# READING PASSAGE:
════════════════════
Haddonfield, Illinois, a fictitious locale created for the movie, is a largely unremarkable place, save for the horrific occurence in 1963, when six-year-old Michael Myers brutally murdered his teenaged sister Judith with a butcher knife.

The rotten kid has been detained in Smith's Grove Sanitarium ever since, until one rainy, October night eighteen years later, he escapes and returns to his Haddonfield, bent on finishing the job. On Halloween night in 1963, six-year-old Michael Myers has claimed his first victim. The characters of the tale are fairly standard. Jamie Lee Curtis, in a star-making feature debut, plays Laurie Strode, a plain-Jane high school senior who doesn't date (though she'd like to) and who uses her babysitting duties as an excuse for not more actively pursuing leisure. Her two best friends Annie (Nancy Kyes) and Lynda (P.J. Soles) constantly chastise Laurie for her spinster-like ways.

But with Michael Myers (Nick Castle) back in town, Laurie is suddenly seeing menacing images when she's in class, or walking down the sidewalk this Halloween. Fortunately, also in town is Dr. Sam Loomis (Donald Pleasance), who will become the key protagonist for practically the entire franchise. Loomis has been Myers' case-worker since 1963, and he is diligent in his efforts to track down and stop Myers before he can engage in any more mayhem.
════════════════════
# SOURCE MATERIAL:
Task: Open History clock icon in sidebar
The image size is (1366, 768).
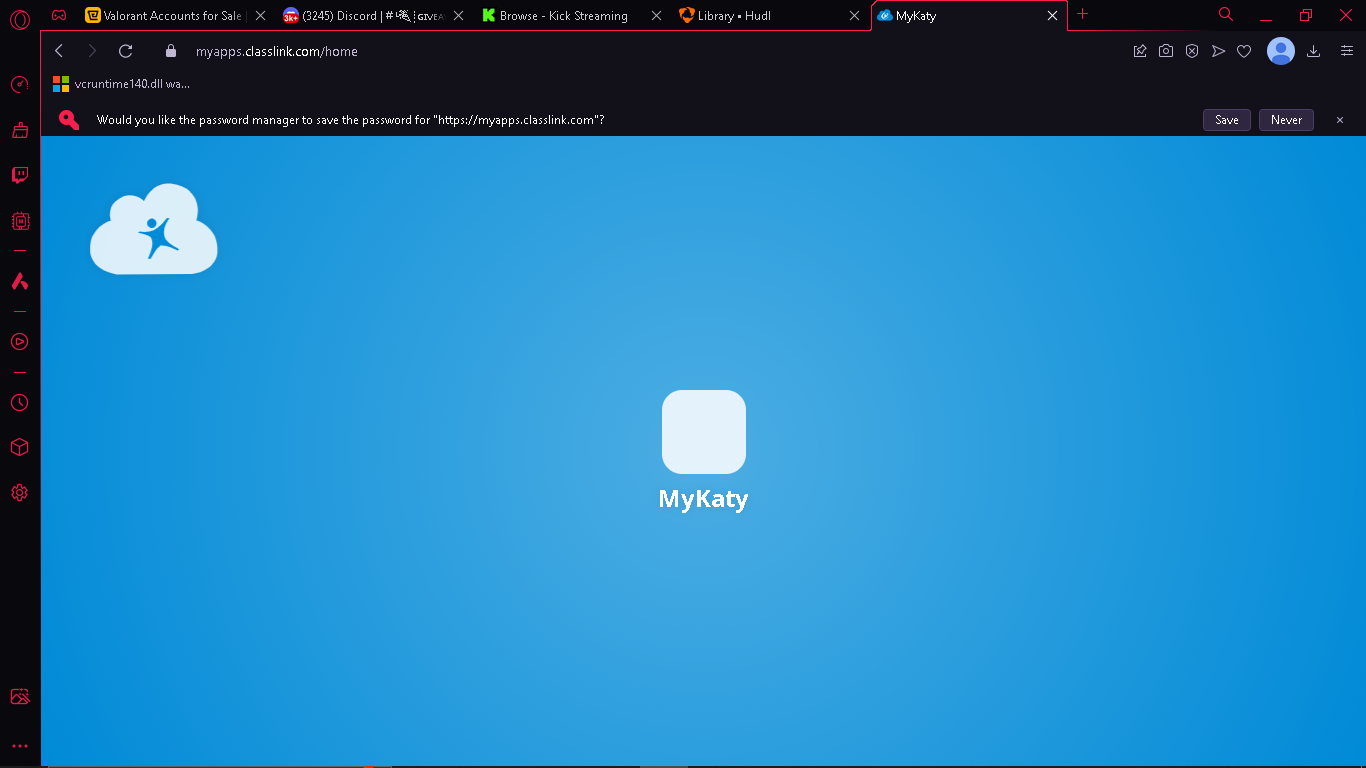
════════════════════
# STATED TASK 1:
Translate this sentence from the Michael Myers passage into Spanish: "Her two best friends Annie (Nancy Kyes) and Lynda (P.J. Soles) constantly chastise Laurie for her spinster-like ways."
# STATED TASK 2:
Pick up the Michael Myers passage after its final sentence and keep writing.

# RIGHT ANSWER 1:
Sus dos mejores amigas, Annie (Nancy Kyes) y Lynda (P.J. Soles), reprochan constantemente a Laurie su actitud de solterona.

# RIGHT ANSWER 2:
To look at the original Halloween as a singular film and ignore the sequels (much as many purists prefer to do), it unfolds in a wonderfully subtle manner. Carpenter not only directed but also composed and performed the irrefutably haunting piano-based musical score. Despite the fact that five follow-up tales were filmed (I don't count the incongruous Halloween 3 here), Carpenter's original exists very well on its own. It's a complete story, from startling start to frightening finish. Halloween's final moments, in which the villain is seemingly vanquished but nonetheless seems to live on, gave a lot of viewers nightmares in 1978. I know, because I was one of them.

However, the smart money in Hollywood decided that another tale needed to be told. And the following tales, while never comparing to the original, were at worst acceptable. Again, many purists will disagree and maintain that the Halloween sequels were unnecessary follow-ups that demeaned Carpenter's original masterpiece. Perhaps they have a point, at least on one level. Nonetheless, the following installments could occasionally be so damned much fun, starting with Rick Rosenthal's Halloween 2 from 1981.